The point-and-click operations of the Lava programmer (using LavaPE) operate directly on an internal tree-representation of the lava program (a kind of "abstract syntax tree"). Particularly the executable Lava constructs correspond to specific C++ classes. The C++ class of a Lava statement or expression construct comprises an "Execute" or "Evaluate" member function, respectively. These essentially make up the Lava interpreter (together with various functions of the Lava run time system, of course). Note that also the logical conjunctions (like ";" = "and", "or", "not", "if-then-else", "switch", ...) and the quantifiers ("declare", "foreach", "exists", "select") are represented in this way and have specific "Execute" functions (or "Evaluate" for the "select" expression).
So the Lava interpreter is not a separate piece of program of its own but is, in a sense, spread over the C++ classes representing the various executable Lava constructs.

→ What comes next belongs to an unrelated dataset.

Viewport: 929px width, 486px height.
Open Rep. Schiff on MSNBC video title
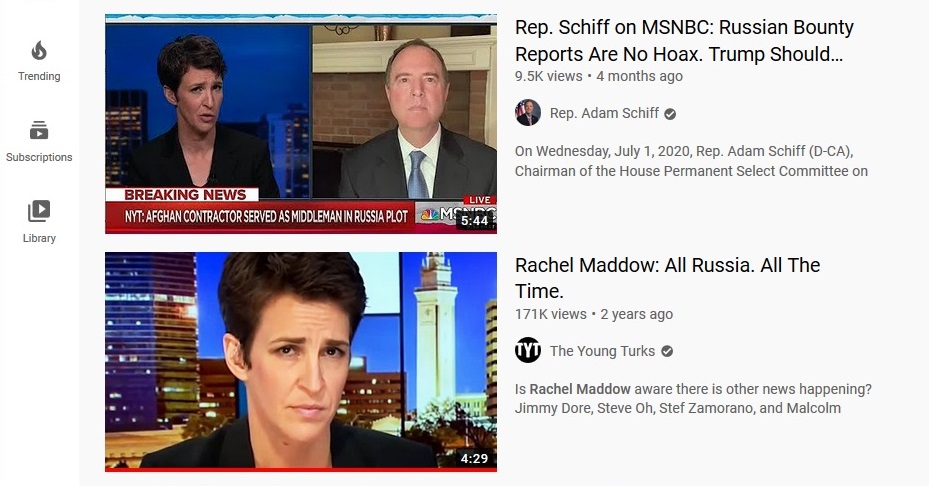click(x=684, y=40)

The internal tree-representation of a Lava program is transformed into an ASN.1 encoding when the program is stored in a file. The interpreter reads this ASN.1 representation into main memory before execution, transforms it back into the original tree-representation and recursively checks the entire program for correctness and completeness. The check functions for the executable constructs are again member functions of the C++ classes corresponding to the respective constructs. They are essentially the same check functions that are also applied after each point-and-click editing operation of the Lava programmer at programming time, but would typically compute additional information that is needed at execution time, for instance "virtual function tables" (VFT's), relative positions of functions within these VFT's, relative positions of local variables on the run time stack and of member objects within the containing object.